Title: Maternal high-fat diet modulates brown adipose tissue response to B-adrenergic agonist

Author
item WANKHADE, UMESH - Arkansas Children'S Nutrition Research Center (ACNC)
item KANG, PING - Arkansas Children'S Nutrition Research Center (ACNC)
item ZHONG, YING - Arkansas Children'S Nutrition Research Center (ACNC)
item THAKALI, KESHARI - Arkansas Children'S Nutrition Research Center (ACNC)
item SHANKAR, KARTIK - Arkansas Children'S Nutrition Research Center (ACNC)

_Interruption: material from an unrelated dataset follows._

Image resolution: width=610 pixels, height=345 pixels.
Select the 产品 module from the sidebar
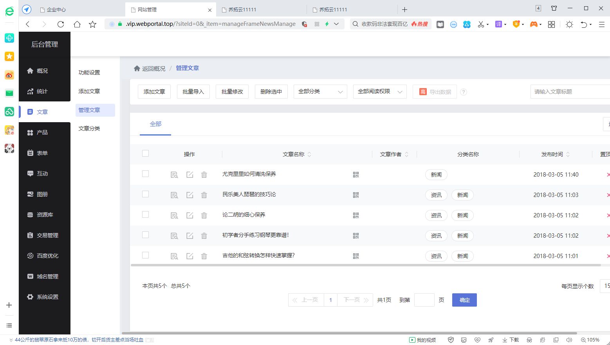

Submitted to: Meeting Abstract
Publication Type: Abstract Only
Publication Acceptance Date: 9/1/2017
Publication Date: N/A
Citation: N/A

Interpretive Summary:

Technical Abstract: Maternal obesity increases offspring risk for several metabolic diseases. We previously showed that offspring of obese dams are predisposed to obesity, liver and adipose tissue anomalies. However, the effect of maternal obesity on developmental programing brown adipose tissue (BAT) is poorly understood. By using a mouse model of HFD-induced obesity, we investigated changes in BAT following B3-adrenergic receptor (B3AR) agonist, CL-316243 treatment. Female C57BL6/J dams were fed either control (17% fat) or HFD (45% fat) and bred with lean male mice. Following weaning, offspring from both diet groups remained on control diets (CC, HC respectively). At 20 weeks of age, offspring were treated with vehicle or B3-adrenergic receptor agonist CL-316243 (CL, 1 mg/kg i.p. for one week, n=4-5). H&E staining revealed larger adipocytes and more lipid deposition in BAT of offspring of HFD dams. Global RNA transcriptomic analysis revealed distinct effect of maternal HFD feeding. Principal component analysis revealed clustering of samples based on the maternal diet. Maternal HFD altered expression of 89 genes (+/2-fold change, adj p<0.05). Enrichment of gene ontology biological processes revealed genes related to cellular metabolic process, response to stress, chemical, temperature stimulus and heat. Following CL-316243 treatment HC offspring showed impaired physiological responses. Classical BAT specific proteins such as Ucp1, Dio2 and Cidea were downregulated in BAT of HC offspring upon CL-316243 challenge. In addition, protein kinases such as AMPK as well as ERK1/2 were also down regulated in HC groups treated with CL-316243. In conclusion, our results indicate that maternal obesity programs adipose tissue response to the B3AR stimulation which may influence pathways regulating energy expenditure, metabolism and overall risk of obesity.